Sedona’s cheap housing disappears under mansions
June 22, 2008

SEDONA — Mike Horner is a cashier at a mom-and-pop convenience store in Sedona. Over the past 17 years, he has downsized from a three-bedroom home in West Sedona to a trailer in Oak Creek Mobile Lodge on Highway 179.
His 16-year-old son, Brooks, lives with him. Soon, his 18-year-old daughter, Esme, will leave Flagstaff and move in.
When Horner first moved to Sedona, he could rent a three-bedroom house for about $675. When he re-entered the rental market after his divorce, rents were about $1,000 for a two-bedroom house. So he moved into Oak Creek Mobile Lodge because it was a good deal.
Now Horner believes his days as a Sedona resident are numbered. Oak Creek Mobile Lodge is on the chopping block. The property owner, Don Campbell, plans to remove the park’s 59 trailers and build about 50 condominiums.
Horner is dubious about the city’s intentions to do something – anything – about affordable housing in Sedona. To him, it’s empty talk about doing what’s best from people who cater more to the rich than to the “regular people” that make the town tick.
“They have a lot to say but it doesn’t seem to do any good. It’s like they have their own agenda and a deaf ear,” says Horner, who spoke to TZR under the condition that his real name not be used. “I haven’t seen them put up any low-income housing. I don’t think they’ve done anything.”
It’s been almost three months since the Sedona City Council approved new rules to encourage the construction and retention of affordable housing. City officials have been talking about the housing problem since at least 1992.
Little has changed, and Horner was not impressed by the news.
“Oh? I’m not sure what you’re talking about,” Horner says as he bags a customer’s cigarettes and six-pack. “Have a good night, George.”
Instead, Horner will move to nearby Cornville, Ariz., where he owns a piece of land with a run-down mobile home on it.
“If [the landlord] says we have to go, I’ll make my Cornville property livable,” says Horner, who plans to continue working at the convenience store in Sedona.
SEDONA: WIDEST AFFORDABILITY GAP IN ARIZONA
Affordable housing is defined by the relationship between housing prices and household income – what one can reasonably buy or rent without financial hardships. Experts say monthly housing should represent no more than one-third of one’s monthly income over the long run, such as a 30-year mortgage or more.
With that in mind, Sedona has the highest affordability gap in the state, according to a report distributed at the Governor’s Housing Forum in September 2007. The city falls behind 96 percent of all U.S. towns with 40,000 people or less in the category of affordable housing, according to a 2007 citizen survey Sedona officials commissioned from National Research Center in Boulder, Colo.
Median home prices in Sedona increased 77 percent between 2000 and 2006 while rents increased 40 percent, according to the city’s Housing Commission. But Sedona median household incomes only increased 13 percent, from $43,466 to $49,225.
The current median asking price of a single-family home in Sedona is about $586,000, according to Buyers Brokers Realty of Sedona. Townhomes and condominiums fetch about $390,000 apiece.
At those prices, the average Sedonan would have to earn $23 per hour to rent or $84.50 per hour to buy a median-priced home, the governor’s report stated. That is $30 more per hour than the Arizona community with the next highest housing costs: Flagstaff, where workers need to make $54.14 per hour to buy a median-priced home.
■ ■ ■
WHAT YOU SHOULD DO>
Edit the Sedona housing article: reproduce everything from "SEDONA — Mike" down to "about 50 condominiums.", changing each "Oak Creek Mobile Lodge" to "Oak Creek Trailer Park".

Rows from a dataset>
■ ■ ■
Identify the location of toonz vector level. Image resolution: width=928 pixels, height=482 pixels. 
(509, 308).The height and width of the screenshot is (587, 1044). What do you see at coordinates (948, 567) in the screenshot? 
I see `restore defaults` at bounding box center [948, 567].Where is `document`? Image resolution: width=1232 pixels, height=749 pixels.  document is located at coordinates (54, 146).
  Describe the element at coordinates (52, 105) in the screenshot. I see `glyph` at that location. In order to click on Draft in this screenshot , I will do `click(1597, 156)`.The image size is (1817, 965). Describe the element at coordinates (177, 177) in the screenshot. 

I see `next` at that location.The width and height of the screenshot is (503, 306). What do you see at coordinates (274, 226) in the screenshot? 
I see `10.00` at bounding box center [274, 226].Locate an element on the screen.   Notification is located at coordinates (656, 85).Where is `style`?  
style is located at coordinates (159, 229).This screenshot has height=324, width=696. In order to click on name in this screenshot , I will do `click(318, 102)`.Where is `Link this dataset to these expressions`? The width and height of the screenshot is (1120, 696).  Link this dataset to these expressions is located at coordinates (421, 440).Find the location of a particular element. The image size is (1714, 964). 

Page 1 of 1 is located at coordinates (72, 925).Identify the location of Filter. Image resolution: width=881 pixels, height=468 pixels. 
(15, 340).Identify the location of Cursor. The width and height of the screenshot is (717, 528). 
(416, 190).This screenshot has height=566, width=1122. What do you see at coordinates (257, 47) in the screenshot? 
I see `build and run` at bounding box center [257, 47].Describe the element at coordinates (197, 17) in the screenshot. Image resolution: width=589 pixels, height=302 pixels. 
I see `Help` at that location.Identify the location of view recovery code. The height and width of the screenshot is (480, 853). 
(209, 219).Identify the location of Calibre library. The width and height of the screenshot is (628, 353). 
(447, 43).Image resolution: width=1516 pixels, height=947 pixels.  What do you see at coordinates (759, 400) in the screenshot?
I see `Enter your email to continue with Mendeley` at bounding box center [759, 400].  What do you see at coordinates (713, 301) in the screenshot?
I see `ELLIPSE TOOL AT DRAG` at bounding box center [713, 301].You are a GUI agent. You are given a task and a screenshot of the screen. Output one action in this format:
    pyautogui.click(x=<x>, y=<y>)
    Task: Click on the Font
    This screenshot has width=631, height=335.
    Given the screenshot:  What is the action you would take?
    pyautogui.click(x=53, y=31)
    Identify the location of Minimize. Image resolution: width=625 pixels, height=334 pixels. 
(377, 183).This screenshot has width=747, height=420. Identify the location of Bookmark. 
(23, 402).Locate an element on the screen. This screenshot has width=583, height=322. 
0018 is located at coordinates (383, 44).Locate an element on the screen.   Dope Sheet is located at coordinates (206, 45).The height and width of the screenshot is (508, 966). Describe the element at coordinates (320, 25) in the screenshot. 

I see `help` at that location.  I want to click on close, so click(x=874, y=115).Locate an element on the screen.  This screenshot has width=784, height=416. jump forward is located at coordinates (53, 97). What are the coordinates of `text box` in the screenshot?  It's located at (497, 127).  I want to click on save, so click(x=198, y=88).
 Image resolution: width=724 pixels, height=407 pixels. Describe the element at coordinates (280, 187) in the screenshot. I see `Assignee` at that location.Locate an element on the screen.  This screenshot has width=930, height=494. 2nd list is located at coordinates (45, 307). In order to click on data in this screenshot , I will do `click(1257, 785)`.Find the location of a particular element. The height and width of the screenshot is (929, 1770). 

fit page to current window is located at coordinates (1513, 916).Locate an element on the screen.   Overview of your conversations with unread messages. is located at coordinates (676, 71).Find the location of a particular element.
■ ■ ■
RESPONSE TO THIS TASK>
SEDONA — Mike Horner is a cashier at a mom-and-pop convenience store in Sedona. Over the past 17 years, he has downsized from a three-bedroom home in West Sedona to a trailer in Oak Creek Trailer Park on Highway 179.
His 16-year-old son, Brooks, lives with him. Soon, his 18-year-old daughter, Esme, will leave Flagstaff and move in.
When Horner first moved to Sedona, he could rent a three-bedroom house for about $675. When he re-entered the rental market after his divorce, rents were about $1,000 for a two-bedroom house. So he moved into Oak Creek Trailer Park because it was a good deal.
Now Horner believes his days as a Sedona resident are numbered. Oak Creek Trailer Park is on the chopping block. The property owner, Don Campbell, plans to remove the park’s 59 trailers and build about 50 condominiums.